Step 4: Parse SRE Agent Output

Parse agent output:

1. Extract Validation Summary table
2. Extract Instrumentation Coverage table
3. Extract Issues Found list
4. Extract Verdict

validation_state.sre_result = {
  logging_ok: [true/false],
  tracing_ok: [true/false],
  instrumentation_coverage: [percentage],
  context_propagation_ok: [true/false/na],
  issues: [list of issues],
  verdict: [PASS/FAIL]
}

Step 5: Handle Validation Result

if validation_state.sre_result.verdict == "PASS" 
   and validation_state.sre_result.instrumentation_coverage >= 90:
  → Go to Step 8 (Success)

if validation_state.sre_result.verdict == "FAIL"
   or validation_state.sre_result.instrumentation_coverage < 90:
  → Go to Step 6 (Dispatch Fix)

if validation_state.iteration >= validation_state.max_iterations:
  → Go to Step 9 (Escalate)

Step 6: Dispatch Fix to Implementation Agent

Task:
  subagent_type: "[implementation_agent from input]"  # e.g., "backend-engineer-golang"
  model: "opus"
  description: "Fix observability issues for [unit_id]"
  prompt: |
    ⛔ FIX REQUIRED - Observability Issues Found

    ## Context
    - **Unit ID:** [unit_id]
    - **Iteration:** [validation_state.iteration] of [validation_state.max_iterations]
    - **Your Previous Implementation:** [implementation_files]

    ## Issues to Fix (from SRE Validation)
    [paste issues from validation_state.sre_result.issues]

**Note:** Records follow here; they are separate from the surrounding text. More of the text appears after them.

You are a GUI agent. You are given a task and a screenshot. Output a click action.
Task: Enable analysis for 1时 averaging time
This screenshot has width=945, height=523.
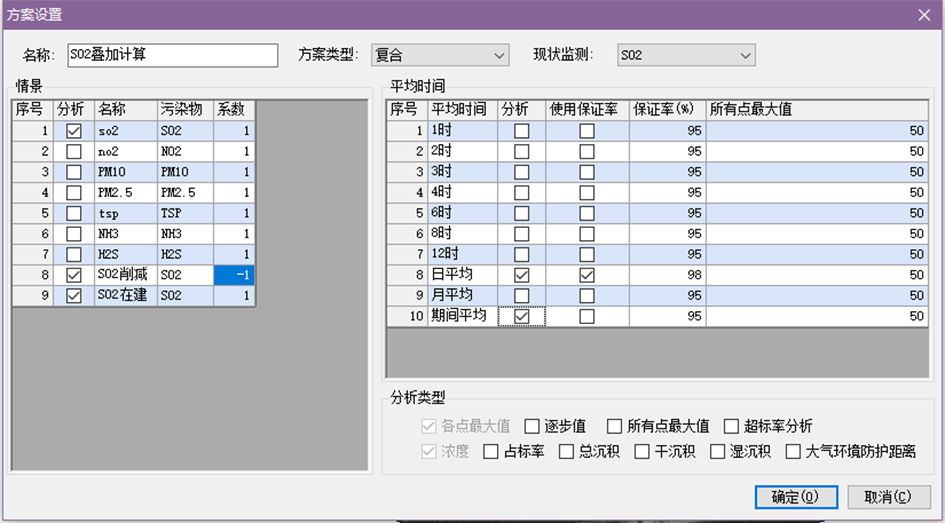click(x=521, y=131)
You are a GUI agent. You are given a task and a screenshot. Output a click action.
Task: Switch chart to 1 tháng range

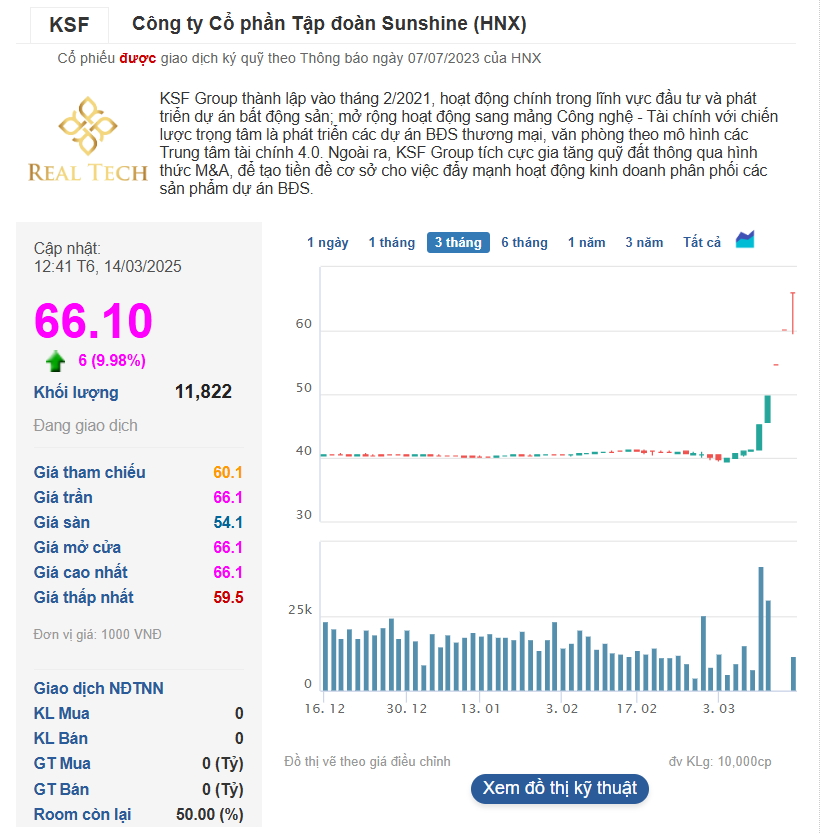[391, 243]
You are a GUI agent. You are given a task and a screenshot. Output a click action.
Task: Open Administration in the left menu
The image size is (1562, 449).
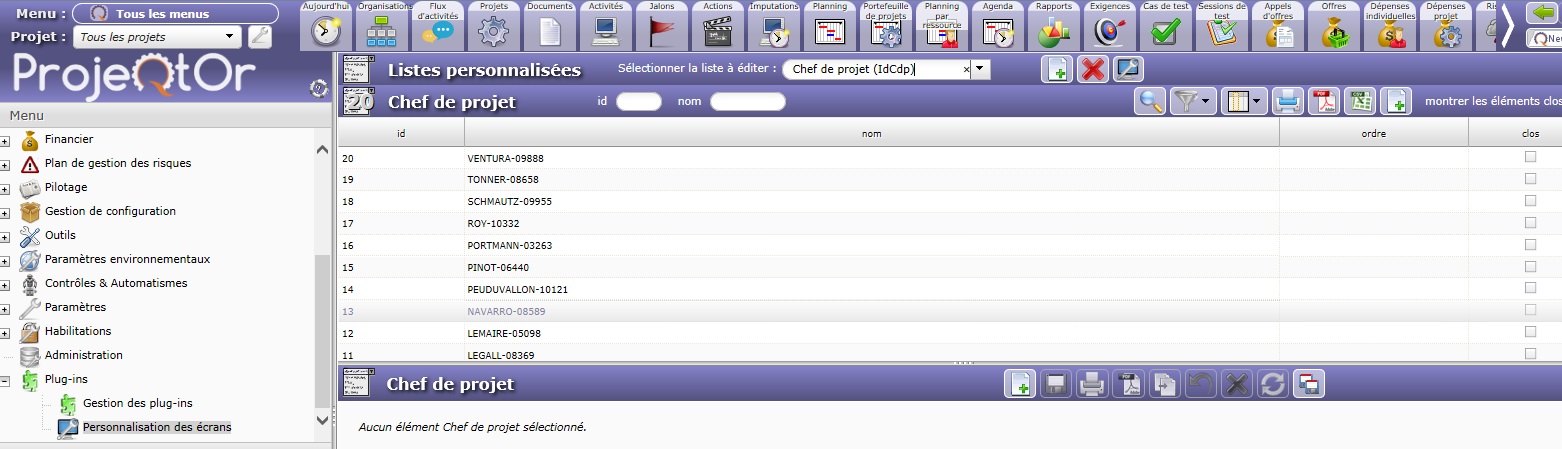point(84,355)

    ## Current Instrumentation Coverage
    [paste Instrumentation Coverage table from SRE output]
    **Required:** ≥90%
    **Current:** [validation_state.sre_result.instrumentation_coverage]%

    ## Standards Reference
    For Go: https://raw.githubusercontent.com/LerianStudio/ring/main/dev-team/docs/standards/golang.md
    For TS: https://raw.githubusercontent.com/LerianStudio/ring/main/dev-team/docs/standards/typescript.md

    Focus on: Telemetry & Observability section

    ## Required Fixes

    ### If Logging Issues:
    - Replace fmt.Println/console.log with structured logger
    - Add trace_id to log context
    - Use JSON format

    ### If Instrumentation Coverage < 90%:
    - Add spans to all handlers: `tracer.Start(ctx, "handler.name")`
    - Add spans to all services: `tracer.Start(ctx, "service.domain.operation")`
    - Add spans to all repositories: `tracer.Start(ctx, "db.operation")`
    - Add `defer span.End()` after each span creation

    ### If Context Propagation Issues:
    - Add InjectHTTPContext for outgoing HTTP calls
    - Add InjectGRPCContext for outgoing gRPC calls
    - Add PrepareQueueHeaders for queue publishing

    ## Required Output
    - Files modified with fixes
    - New Instrumentation Coverage calculation
    - Confirmation all issues addressed

Step 7: Re-Validate After Fix

validation_state.iteration += 1

if validation_state.iteration > validation_state.max_iterations:
  → Go to Step 9 (Escalate)

→ Go back to Step 3 (Dispatch SRE Agent)

Step 8: Success - Prepare Output

Generate skill output:

## Validation Result
**Status:** PASS
**Iterations:** [validation_state.iteration]
**Instrumentation Coverage:** [validation_state.sre_result.instrumentation_coverage]%

## Instrumentation Coverage
[paste final Instrumentation Coverage table]

## Issues Found
None (all resolved)

## Handoff to Next Gate
- SRE validation: COMPLETE
- Logging: ✅ Structured JSON with trace_id
- Tracing: ✅ OpenTelemetry instrumented
- Instrumentation: ✅ [X]% coverage
- Ready for Gate 3 (Testing): YES

Step 9: Escalate - Max Iterations Reached

Generate skill output:

## Validation Result
**Status:** FAIL
**Iterations:** [validation_state.iteration] (MAX REACHED)
**Instrumentation Coverage:** [validation_state.sre_result.instrumentation_coverage]%

## Instrumentation Coverage
[paste final Instrumentation Coverage table]

## Issues Found
[list remaining unresolved issues]

## Handoff to Next Gate
- SRE validation: FAILED
- Remaining issues: [count]
- Ready for Gate 3 (Testing): no
- **Action Required:** User must manually resolve remaining issues

⛔ ESCALATION: Max iterations (3) reached. User intervention required.

Severity Calibration

SeverityScenarioGate 2 StatusAction
CRITICALMissing all observability (no structured logs)FAIL❌ Return to Gate 0
CRITICALfmt.Println/echo instead of JSON logsFAIL❌ Return to Gate 0
CRITICALInstrumentation coverage < 50%FAIL❌ Return to Gate 0
CRITICAL"DEFERRED" appears in validation outputFAIL❌ Return to Gate 0
HIGHInstrumentation coverage 50-89%NEEDS_FIXES⚠️ Fix and re-validate
MEDIUMMissing context propagationNEEDS_FIXES⚠️ Fix and re-validate
LOWMinor logging improvementsPASS✅ Note for future

Blocker Criteria - STOP and Report

<block_condition> If any condition is true, STOP and dispatch fix or escalate to user.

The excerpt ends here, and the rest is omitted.